Un train peut en cacher un autre
Sur une place londonienne dûment clôturée pour la circonstance, de nombreux
badauds se sont agglutinés pour regarder un spectacle des moins banals : sur un
circuit composé de deux rails parallèles en fonte circule une machine bizarroïde
qui crachote par sa haute cheminée une fumée gris-noir. Moyennant finance,
tout un chacun peut s’installer à bord des chariots qu’on lui a accolés. Nous
sommes au début des années mille huit cent et cette attraction attirera moult
curieux pendant deux mois. son astucieux inventeur, qui a placé sur quatre roues
la machine à vapeur imaginée par Denis Papin et perfectionnée plus tard par
James Watt, espère trouver grâce à ce prototype des investisseurs susceptibles
de financer ses recherches. mais vu les défaillances des rails, il ne convainc
personne. a Stephenson reviendra, une décennie et demie plus tard, l’insigne
honneur de faire circuler le premier chemin de fer avec voyageurs qui rendra
caducs les convois à traction hippomobile.

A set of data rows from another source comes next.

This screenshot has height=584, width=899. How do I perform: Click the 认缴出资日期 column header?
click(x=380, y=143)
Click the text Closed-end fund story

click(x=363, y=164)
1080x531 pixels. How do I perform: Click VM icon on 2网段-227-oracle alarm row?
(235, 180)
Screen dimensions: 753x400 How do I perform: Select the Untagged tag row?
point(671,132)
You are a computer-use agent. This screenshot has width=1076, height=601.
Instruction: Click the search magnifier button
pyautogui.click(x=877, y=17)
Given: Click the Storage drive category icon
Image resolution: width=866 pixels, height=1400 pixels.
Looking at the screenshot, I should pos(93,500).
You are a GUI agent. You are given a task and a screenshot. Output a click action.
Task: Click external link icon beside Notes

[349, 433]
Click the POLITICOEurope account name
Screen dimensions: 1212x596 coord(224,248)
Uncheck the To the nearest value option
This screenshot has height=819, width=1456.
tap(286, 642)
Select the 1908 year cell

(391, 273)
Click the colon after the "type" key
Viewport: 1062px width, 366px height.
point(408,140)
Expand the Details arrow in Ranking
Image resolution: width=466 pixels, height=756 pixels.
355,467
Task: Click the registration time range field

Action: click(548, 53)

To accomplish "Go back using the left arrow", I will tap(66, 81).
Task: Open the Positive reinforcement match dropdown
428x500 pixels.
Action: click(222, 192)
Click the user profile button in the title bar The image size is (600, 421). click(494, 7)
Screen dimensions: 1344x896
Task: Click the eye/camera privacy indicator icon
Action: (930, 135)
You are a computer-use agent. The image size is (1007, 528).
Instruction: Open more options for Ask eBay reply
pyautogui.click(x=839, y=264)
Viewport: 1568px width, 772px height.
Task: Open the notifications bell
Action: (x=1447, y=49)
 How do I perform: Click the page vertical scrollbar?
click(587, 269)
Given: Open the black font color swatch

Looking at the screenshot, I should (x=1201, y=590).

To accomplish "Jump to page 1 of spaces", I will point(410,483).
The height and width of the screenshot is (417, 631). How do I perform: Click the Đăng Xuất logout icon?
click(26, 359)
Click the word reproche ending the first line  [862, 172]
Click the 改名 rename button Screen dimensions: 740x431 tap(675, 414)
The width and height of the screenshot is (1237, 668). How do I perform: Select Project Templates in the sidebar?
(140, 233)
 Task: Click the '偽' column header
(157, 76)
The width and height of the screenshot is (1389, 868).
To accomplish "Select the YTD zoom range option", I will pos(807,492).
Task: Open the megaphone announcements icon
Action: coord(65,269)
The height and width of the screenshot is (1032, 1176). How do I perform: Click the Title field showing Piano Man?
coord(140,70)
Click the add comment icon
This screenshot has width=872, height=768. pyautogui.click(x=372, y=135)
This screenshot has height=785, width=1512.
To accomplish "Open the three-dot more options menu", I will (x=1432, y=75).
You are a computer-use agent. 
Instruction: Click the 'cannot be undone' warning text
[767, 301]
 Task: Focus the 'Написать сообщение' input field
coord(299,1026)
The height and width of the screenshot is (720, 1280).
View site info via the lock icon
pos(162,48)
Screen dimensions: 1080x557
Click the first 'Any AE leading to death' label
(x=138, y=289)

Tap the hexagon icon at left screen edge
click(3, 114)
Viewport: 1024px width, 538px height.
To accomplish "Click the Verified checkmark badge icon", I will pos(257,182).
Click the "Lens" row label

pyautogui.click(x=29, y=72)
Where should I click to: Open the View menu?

Un bon demi-siècle plus tard, les nombreuses améliorations que des ingénieurs
hors pair ont apportées au train en ont fait un moyen de locomotion sûr, mais des
plus inconfortables, tant on y est ballotté. Un industriel belge se met alors à
rêver d’un train grand luxe traversant l’Europe de Paris à Constantinople, qui
offrirait un hôtel roulant à de richissimes voyageurs. Il s’attelle à la tâche et
conçoit, en s’inspirant du fabricant américain Pullman, des wagons-lits formés de
compartiments convertibles le jour en salons cosy. Il imagine aussi un wagon-restaurant
richement décoré de marqueterie, de velours et de maroquin où l’on
servira une cuisine raffinée. Inauguré en mille (mil) huit cent quatre-vingt-trois,
l’Orient-Express, ce train de légende, vivra son apogée pendant les années folles,
vêtu de sa livrée bleu et or, avant de quitter la scène voilà quelque trente-cinq
ans.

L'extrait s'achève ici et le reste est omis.